_Given text_
▶
So Borat and Tutar blunder around the US, with the father transporting the daughter around in a horsebox that he tows behind his car, getting advice on how Tutar can be an aspirational young woman. There are some gobsmackingly horrible moments, especially at something called the Macon debutante ball in Georgia, enjoyed by the cream of southern society, where there is a traditional father-daughter dance. The result is gruesome.

Out for a sting ... Borat Subsequent Moviefilm.
Stinging stuff ... Borat Subsequent Moviefilm. Photograph: Amazon Studios

But at this ball, almost accidentally, the film reveals something about the attitudes of the people it is satirising. Borat earnestly asks one of the snowy-haired, be-tuxed patriarchs how much he thinks Tutar is worth. About $500, the man smirks, and is coldly rebuked by his own daughter. At some level, some victims sort-of do get it and go along with it. Often, even when they don’t, they have a need not to embarrass poor Borat. It’s like a Stanford prison experiment that doesn’t prove quite as much as it thinks it does.

Borat is now encountering America in the age of Donald Trump, of course, and some of the film’s best moments come when it is exposing complacency and credulity on the subject of Covid-19. It is almost compulsory now to say that Trump has rendered satire futile, but perhaps it is truer to say that Borat was a fake-news pioneer of trolling and outrageousness, and Trump’s electoral success was basically a trolling of the Democrats and the progressives. Trump was the custard pie in the face of received wisdom and authority: an unthinkable public humiliation for the establishment, but Borat had already lowered the thinkability-threshhold.
◀
_Given data_
▶
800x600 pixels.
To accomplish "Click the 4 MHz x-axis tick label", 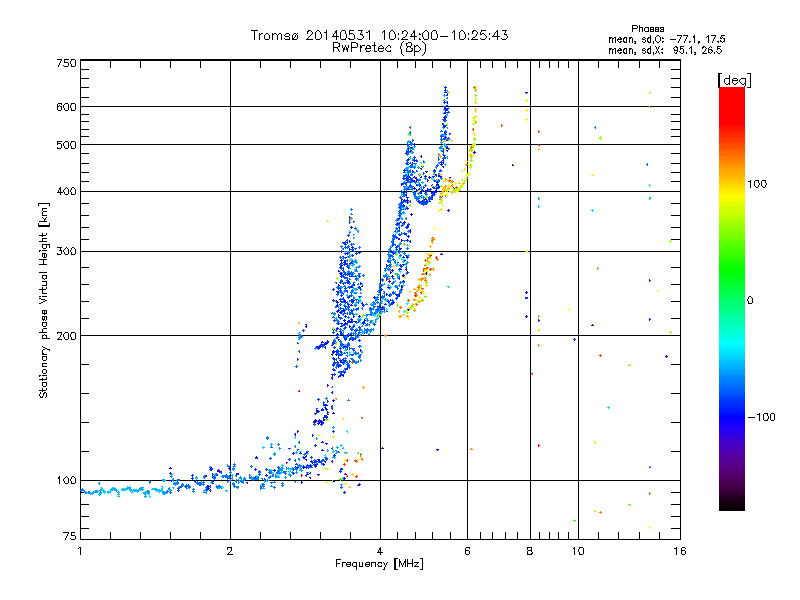I will point(380,551).
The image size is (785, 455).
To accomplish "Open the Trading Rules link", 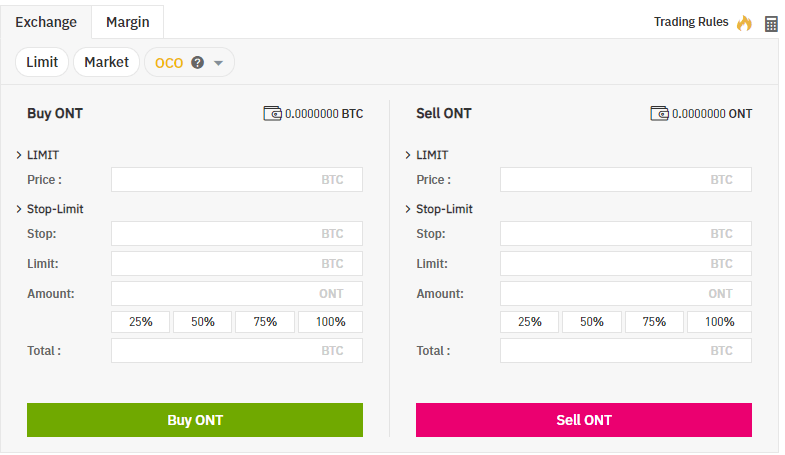I will (691, 22).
◀
_Things to do_
1. Using the review of Borat Subsequent Moviefilm, say whether each statement agrees with it: (a) The Macon debutante ball is held in Georgia. (b) The patriarch at the ball puts Tutar's worth at about $5,000. (c) Borat carries his daughter around in a horsebox. Answer yes or no for each, quoting the deciding words.
2. Reproduce the review of Borat Subsequent Moviefilm from "So Borat and" to "sting ... Borat Subsequent Moviefilm.".
The material is separate from the review.

_Replies_
1.
(a) Yes: "the Macon debutante ball in Georgia"
(b) No: "About $500, the man smirks"
(c) Yes: "transporting the daughter around in a horsebox that he tows behind his car"

2.
So Borat and Tutar blunder around the US, with the father transporting the daughter around in a horsebox that he tows behind his car, getting advice on how Tutar can be an aspirational young woman. There are some gobsmackingly horrible moments, especially at something called the Macon debutante ball in Georgia, enjoyed by the cream of southern society, where there is a traditional father-daughter dance. The result is gruesome.

Out for a sting ... Borat Subsequent Moviefilm.